Abstract:
While bacteriophages offer great host specificity and killing activity, their therapeutic potential is naturally limited by narrow host-ranges, insufficient antimicrobial activity, lysogeny, and rapid emergence of resistance. However, there are several ways to overcome these limitations and provide smart and effective phage-based antimicrobials [1].
We engineered bacteriophages based on in-vitro DNA assembly and subsequent reactivation of synthetic phage genomes within suitable host cells. For efficient rebooting of viral genomes in Gram-positive bacteria, we use a bacterial L-form based platform, providing cross-genus surrogate hosts for phage amplification. To enhance recombination-based engineering of very large phage genomes unsuitable for synthetic assembly, CRISPR-Cas systems were established in various phage hosts.
Based on a broad selection of phages infecting important pathogens such as E. coli, Klebsiella, Staphylococcus, Enterococcus, and Listeria, it was possible to (i) convert temperate phages to virulent ones, (ii) produce phages carrying a broad variety of additional payload genes for enhanced self- or cross killing activity [2], (iii) broaden phage host ranges by structure-guided design, and (iv) provide a corresponding arsenal of nano-luciferase reporter phages as companion diagnostics for use in clinical phage therapy [3].
Besides using functional bacteriophages, another successful approach is to harness the bacteriolytic function of phages, i.e., the endolysins. Here, we have made significant progress by not only optimizing enzyme activity and in vivo half-life by domain shuffling and fusion to non-phage sequence, but also modification of the enzymes for fine-tuned application in serum and blood, tissue, and intracellular environments [4].

Bio:
Martin Loessner studied Biology at the University of Freiburg in Germany and Wayne State University in Michigan, USA, and earned his PhD from the Technical University of Munich. Since 2003, he has served as a Professor of Microbiology in the Department of Health Science and Technology at ETH Zurich, Switzerland.

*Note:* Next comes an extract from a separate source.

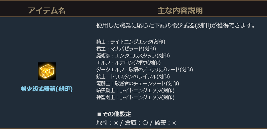Select the 暗黒騎士 weapon entry line
The width and height of the screenshot is (267, 129).
pyautogui.click(x=135, y=91)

A leading expert in microbiology, Martin Loessner has dedicated his career to studying the bacterial cell wall and bacteriophages, with a focus on pathogens such as Listeria and Staphylococcus. He has been a pioneer in developing phage-based technologies for food safety, diagnostics, and therapeutic applications. His groundbreaking work on phage engineering has contributed to the advancement of phage therapy as a promising alternative to antibiotics and has earned widespread recognition for translation of fundamental research into innovative, real-world solutions.